R - La logique, à ce stade, c'est - dès lors que nous avons justement mis en place le passe sanitaire -, c'est de s'assurer que chacun, soit parce qu'il est vacciné, soit parce qu'il se fait tester, ne soit pas un danger pour l'autre, en allant dans les commerces, en fréquentant un certain nombre de lieux. Donc le passe sanitaire, c'est ce qui permet justement, d'éviter des mesures extrêmes. Et naturellement, il faudra toujours tenir compte de l'évolution de la pandémie. Ce que je note, c'est que ceux qui étaient en avance de phase par rapport à nous, en Europe, ont plutôt passé un pic, et par conséquent on espère que nous aussi...

Q - On suive le même chemin.

R - On va s'engager là-dessus. On est plutôt sur un plateau haut pour l'instant, il faut se dire les choses. Et c'est pourquoi j'insiste sur finalement le fait que chacun détient une parcelle de la victoire contre ce variant et contre ce virus.

Q - Nous sommes enfin en train de sortir durablement de cette crise sanitaire, avait dit Jean Castex au mois de mai : il avait parlé un peu trop vite ? Dernière question.

R - Non, mais vous savez, le mois de mai n'est pas le mois de juin, qui n'est pas le mois de juillet, et c'est vrai que, regardez...

Q - C'était une phrase assez définitive quand même !
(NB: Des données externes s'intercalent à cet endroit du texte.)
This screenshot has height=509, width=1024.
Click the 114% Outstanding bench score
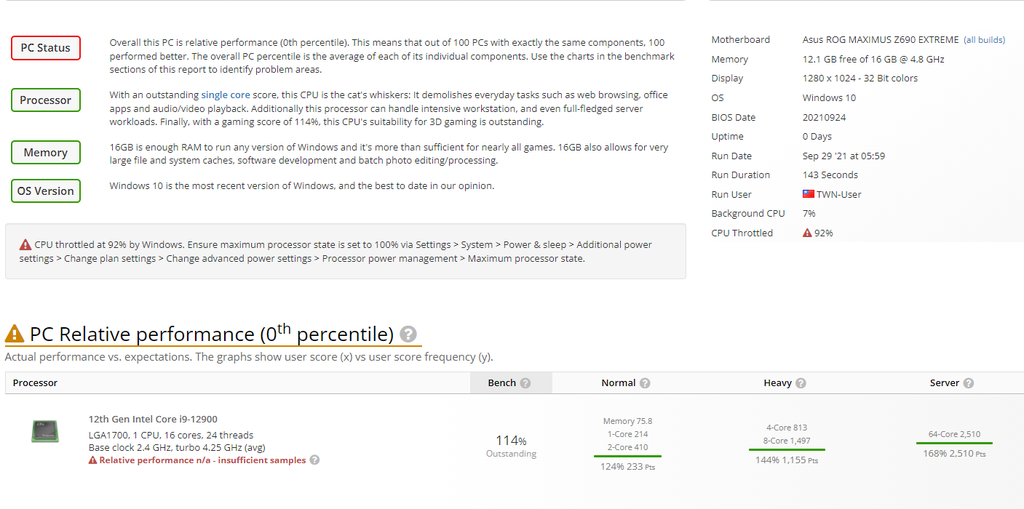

R - Oui mais, comme je vous le disais, le virus c'est l'inattendu permanent. Lorsqu'au mois de juillet, tout le monde s'engageait dans les réouvertures d'activité, etc..., personne ne pensait que ce variant Delta apparaîtrait et ferait autant de dégâts. Finalement la marque de fabrique de ce gouvernement, c'est le pragmatisme. L'été est là, on voit qu'il est compliqué par ce variant, mais l'Etat est là aussi, il est mobilisé. Nous sommes sur le pont, le Président de la République nous réunit et nous prenons les décisions qui conviennent.